I saw it when this preacher come on TV,
     said the horse's name was 'Pockolips.'

                                             Horace A.           

Devin told me:
a man name horse lives in that house.
She was three       I did not
stay at Alto then.   I was only a guest sometimes.
We were riding to Marked Tree
with her mamma; it was still early spring.
Vernon had not chopped his foot
    or been put out of Clev’s house.

When I was a guest
at Alto, I would stay up late talking
with Devin’s mamma, after
Harvey went sleep. Devin always got
put out of her bed when I stayed at Alto, but
she told me
she liked it because
            she got to sleep on a pallet
            in her mamma and daddy’s room.

Horace Armstrong drove
a red Ford F-100           (‘71 model),
The rebel flag was tacked inside its cab roof. He drank
half-pints of Heaven Hill Whiskey every night; wouldn’t
share it with anyone, not even his best friend Tommy Ellenberg.
Work days whiskey sweat came through his shirt if he was on a tractor
or not. Horace never rolled-up his shirt sleeves or unbuttoned the top button.

His oldest, Suzy, turned 14, and he told Tommy Ellenberg
it was all right since Shelby left him and took the kids.

Summer evenings he put his family
            (Rita, his wife,
             Suzy, before she got with Tommy,
             the twin girls and
             Horace Junior, they called “Bubby”
in the red Ford
to go to town.
They about always left Frank
at the house. He might have been Rita’s brother.

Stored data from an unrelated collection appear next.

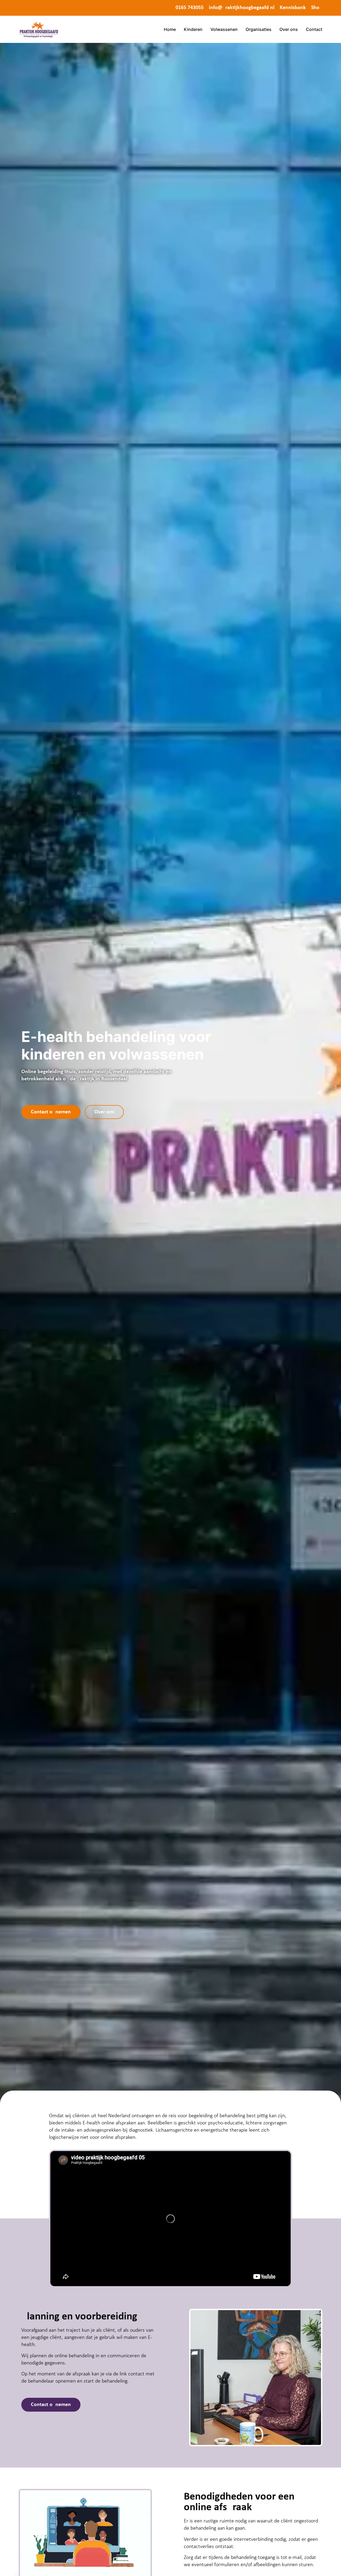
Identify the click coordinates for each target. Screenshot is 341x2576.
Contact (314, 29)
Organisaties (258, 29)
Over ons (288, 29)
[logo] (39, 29)
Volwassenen (224, 29)
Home (170, 29)
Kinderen (193, 29)
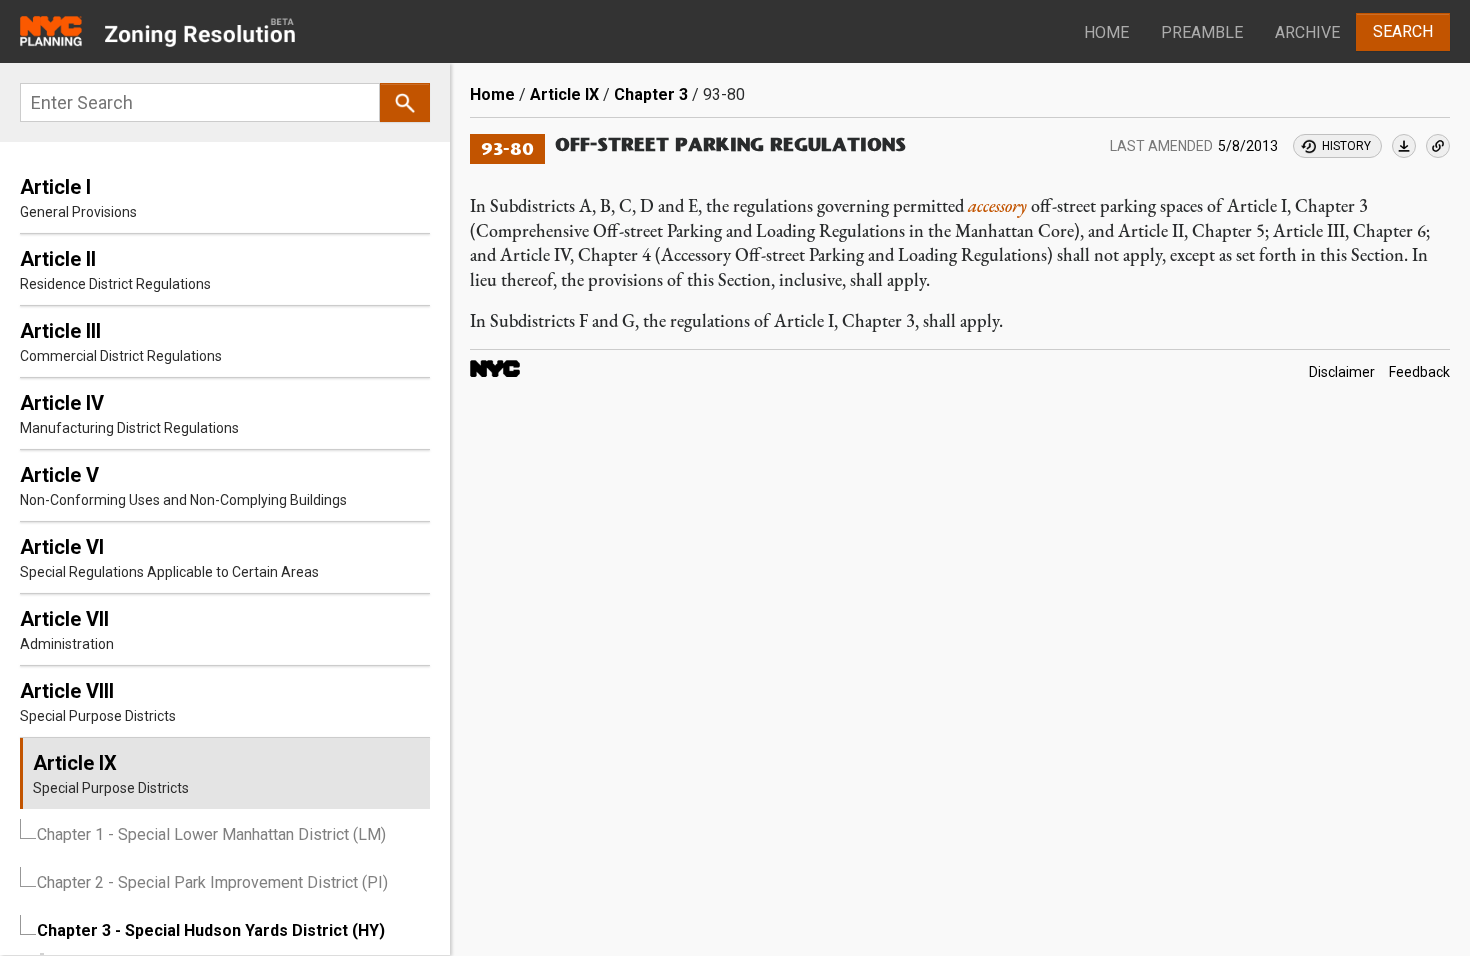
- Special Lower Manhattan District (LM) (211, 834)
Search (1403, 31)
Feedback (1419, 372)
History (1346, 146)
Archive (1307, 32)
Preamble (1202, 32)
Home (1106, 32)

Me       and       Frank    started
                                     early on            Fourth July:
fished
                        Twin Ditches                and Little River
drank               
                        Bussch beer       for breakfast.

We were
                        done                by noon.

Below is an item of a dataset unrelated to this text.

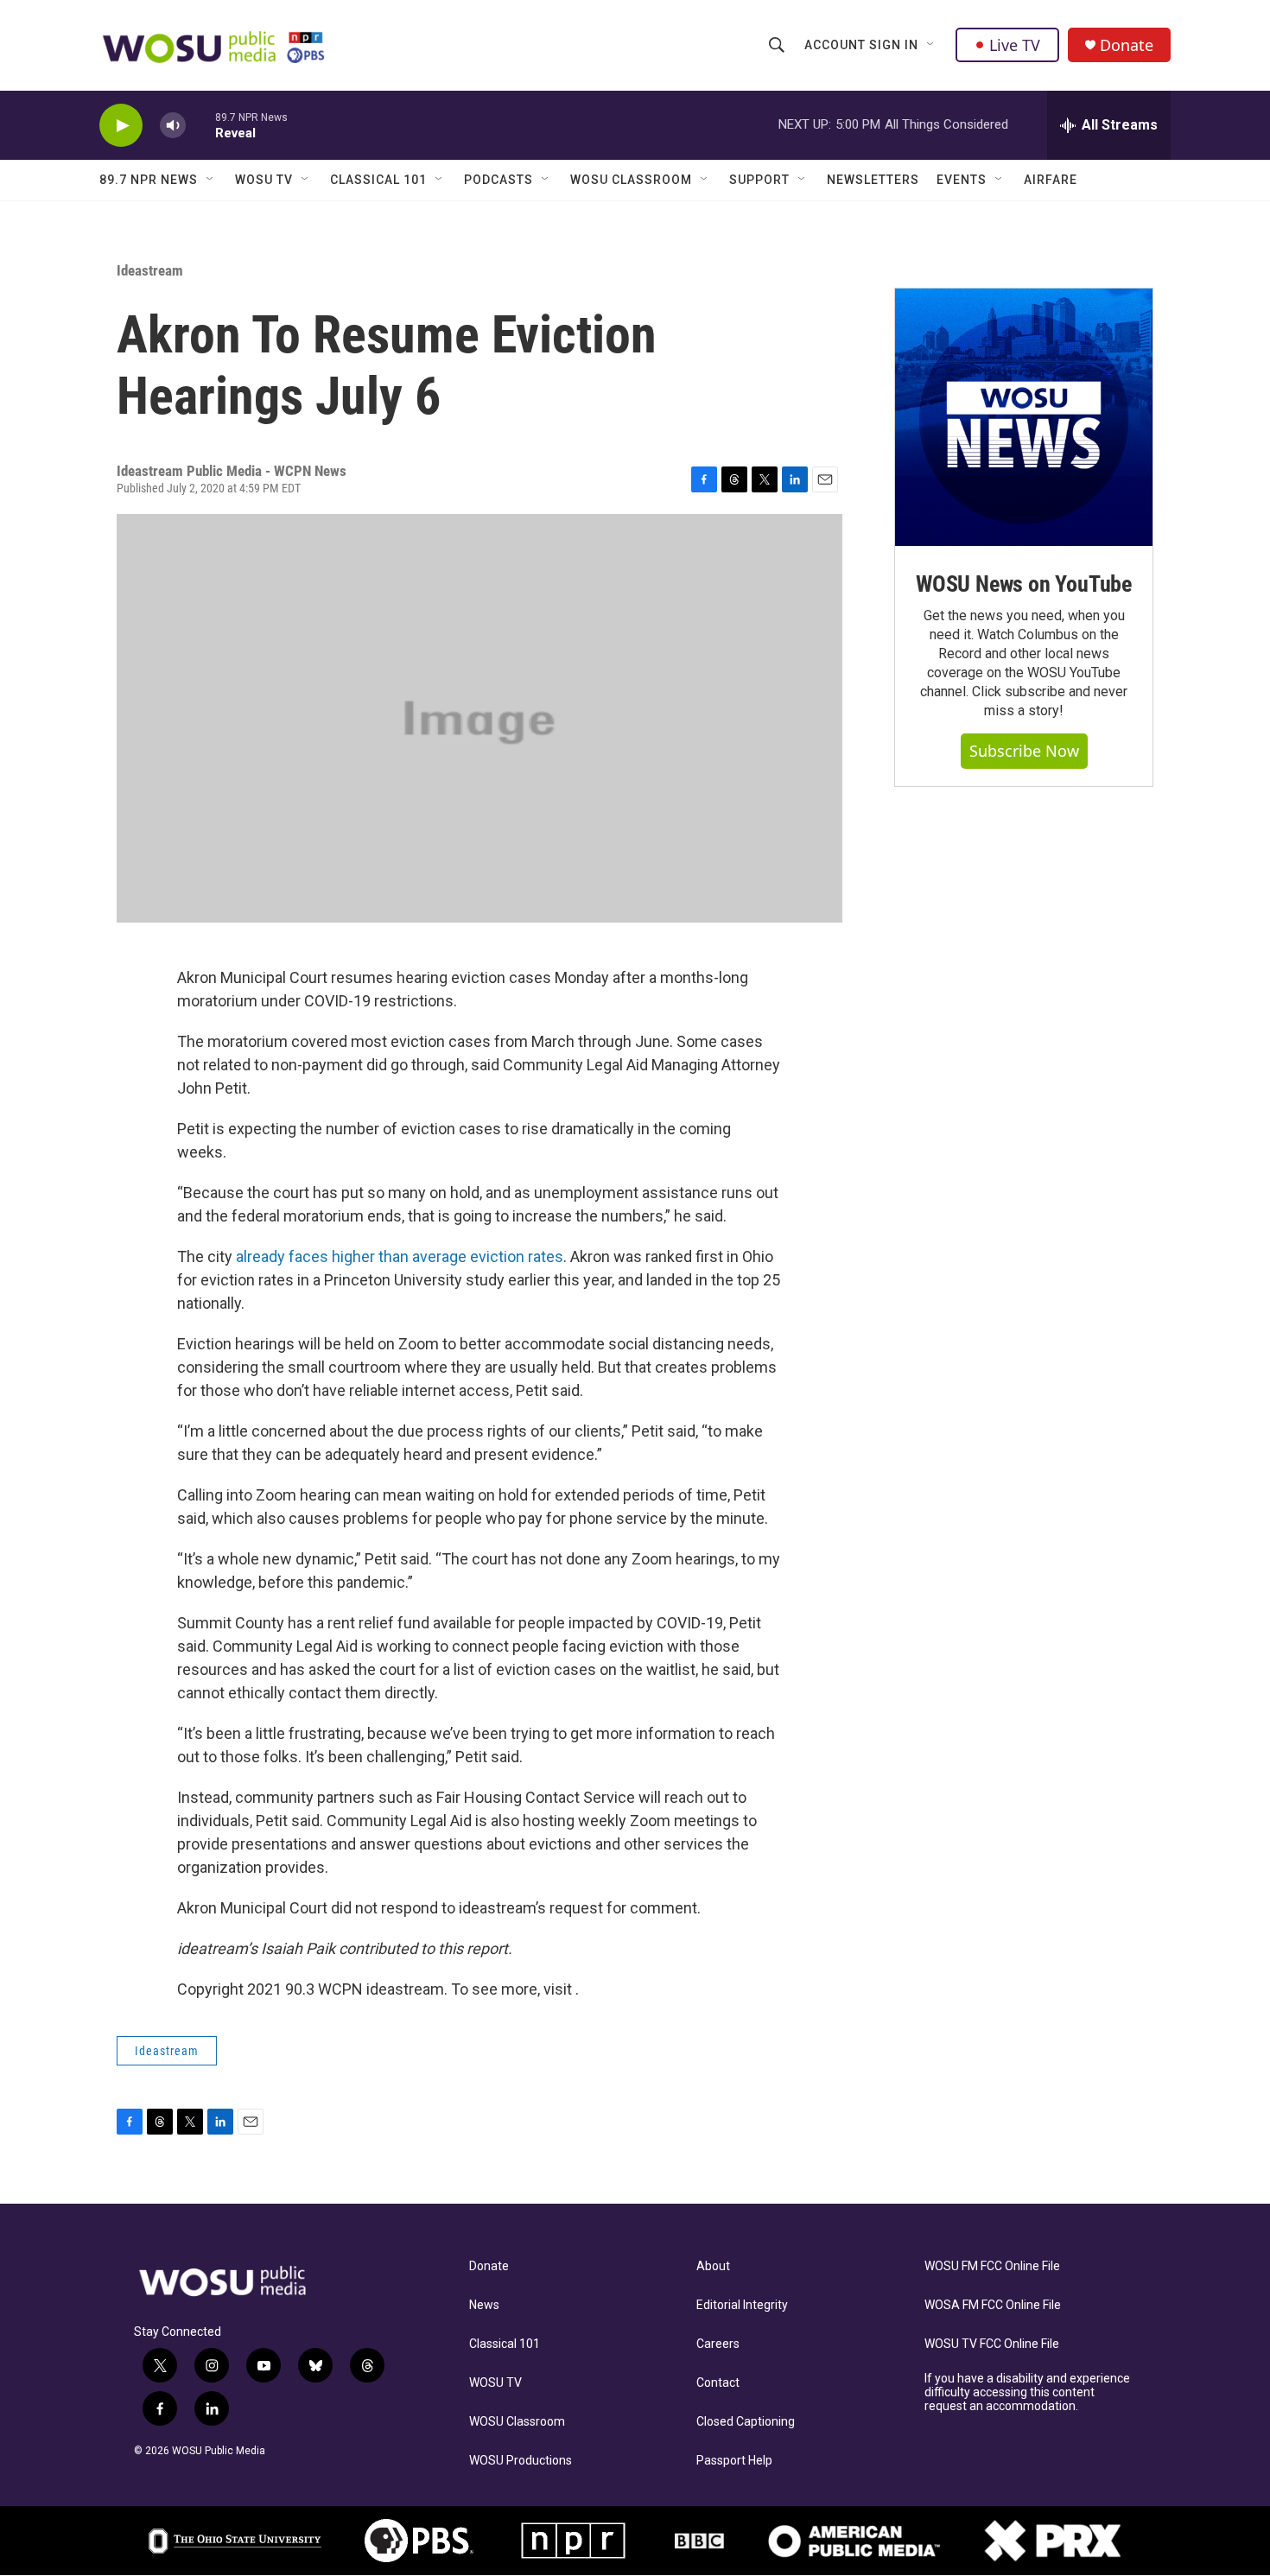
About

            He fell out         of my Chevy     with
           
half-dozen         catfish,              a bag
            of candy           for the kids       and can
            of peach snuff                           for Rita.

Frank had         grey cowboy boots;
                        he wore  them with acid-wash jeans.

That night he     knocked at the door
            on Clev’s house             to tell    me
            Horace’s daddy             had passed.                                                            

It was the fifth day when Mellon said:

They are waking him like he was a black man

Horace stayed at his mamma’s
            with Rita and the kids
            until the funeral.

He came back to Alto    just once:
                                    it stormed
                                    the giant poplar 
                                    by Jim’s house lost
                                    a limb.

It was hot inside
the Red Oak Baptist Church.

All the white
tractor drivers were there
           with their families
           boots and trucks.

Preacher said he saw too many
           unfamiliar faces,
preached wages of sin was death,
didn’t once mention Horace’s daddy.

Everyone said Horace’s mamma
            was      tore-up about it.

I know Horace got mad.

Tommy Ellenberg said he’d  have
             liked to hit that preacher.